> **Stored data**
- Opening Delimiter -
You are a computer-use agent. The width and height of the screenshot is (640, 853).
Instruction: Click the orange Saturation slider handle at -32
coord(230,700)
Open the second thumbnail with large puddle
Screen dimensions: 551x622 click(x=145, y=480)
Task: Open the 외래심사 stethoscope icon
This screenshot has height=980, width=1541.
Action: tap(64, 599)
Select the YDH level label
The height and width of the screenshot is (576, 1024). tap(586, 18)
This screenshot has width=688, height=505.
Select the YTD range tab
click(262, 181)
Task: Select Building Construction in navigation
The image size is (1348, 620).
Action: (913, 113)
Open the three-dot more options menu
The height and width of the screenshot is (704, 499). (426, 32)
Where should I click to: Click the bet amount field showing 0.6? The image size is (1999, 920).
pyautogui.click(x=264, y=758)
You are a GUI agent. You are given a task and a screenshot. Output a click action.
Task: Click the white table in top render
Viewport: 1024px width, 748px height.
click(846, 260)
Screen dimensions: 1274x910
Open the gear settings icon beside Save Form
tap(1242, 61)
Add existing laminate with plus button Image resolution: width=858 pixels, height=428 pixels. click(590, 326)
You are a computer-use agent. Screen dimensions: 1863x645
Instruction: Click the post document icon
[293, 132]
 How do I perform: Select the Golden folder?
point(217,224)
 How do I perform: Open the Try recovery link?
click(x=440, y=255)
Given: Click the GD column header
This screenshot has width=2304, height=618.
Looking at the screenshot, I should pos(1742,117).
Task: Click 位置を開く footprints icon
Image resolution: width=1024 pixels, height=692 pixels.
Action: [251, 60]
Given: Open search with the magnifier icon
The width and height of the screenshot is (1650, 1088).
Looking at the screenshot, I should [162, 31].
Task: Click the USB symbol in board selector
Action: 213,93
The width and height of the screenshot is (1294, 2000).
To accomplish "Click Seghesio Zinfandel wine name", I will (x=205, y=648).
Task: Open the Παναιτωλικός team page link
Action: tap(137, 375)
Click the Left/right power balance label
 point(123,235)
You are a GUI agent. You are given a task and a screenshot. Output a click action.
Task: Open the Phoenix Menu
- Closing Delimiter -
> **Work order**
Exactly as they appear above, transcribe the records in full.

> **Answer box**
You are a computer-use agent. The width and height of the screenshot is (640, 853).
Instruction: Click the orange Saturation slider handle at -32
coord(230,700)
Open the second thumbnail with large puddle
Screen dimensions: 551x622 click(x=145, y=480)
Task: Open the 외래심사 stethoscope icon
This screenshot has height=980, width=1541.
Action: tap(64, 599)
Select the YDH level label
The height and width of the screenshot is (576, 1024). tap(586, 18)
This screenshot has width=688, height=505.
Select the YTD range tab
click(262, 181)
Task: Select Building Construction in navigation
The image size is (1348, 620).
Action: (913, 113)
Open the three-dot more options menu
The height and width of the screenshot is (704, 499). (426, 32)
Where should I click to: Click the bet amount field showing 0.6? The image size is (1999, 920).
pyautogui.click(x=264, y=758)
You are a GUI agent. You are given a task and a screenshot. Output a click action.
Task: Click the white table in top render
Viewport: 1024px width, 748px height.
click(846, 260)
Screen dimensions: 1274x910
Open the gear settings icon beside Save Form
tap(1242, 61)
Add existing laminate with plus button Image resolution: width=858 pixels, height=428 pixels. click(590, 326)
You are a computer-use agent. Screen dimensions: 1863x645
Instruction: Click the post document icon
[293, 132]
 How do I perform: Select the Golden folder?
point(217,224)
 How do I perform: Open the Try recovery link?
click(x=440, y=255)
Given: Click the GD column header
This screenshot has width=2304, height=618.
Looking at the screenshot, I should pos(1742,117).
Task: Click 位置を開く footprints icon
Image resolution: width=1024 pixels, height=692 pixels.
Action: [251, 60]
Given: Open search with the magnifier icon
The width and height of the screenshot is (1650, 1088).
Looking at the screenshot, I should [162, 31].
Task: Click the USB symbol in board selector
Action: 213,93
The width and height of the screenshot is (1294, 2000).
To accomplish "Click Seghesio Zinfandel wine name", I will (x=205, y=648).
Task: Open the Παναιτωλικός team page link
Action: tap(137, 375)
Click the Left/right power balance label
 point(123,235)
You are a GUI agent. You are given a task and a screenshot. Output a click action.
Task: Open the Phoenix Menu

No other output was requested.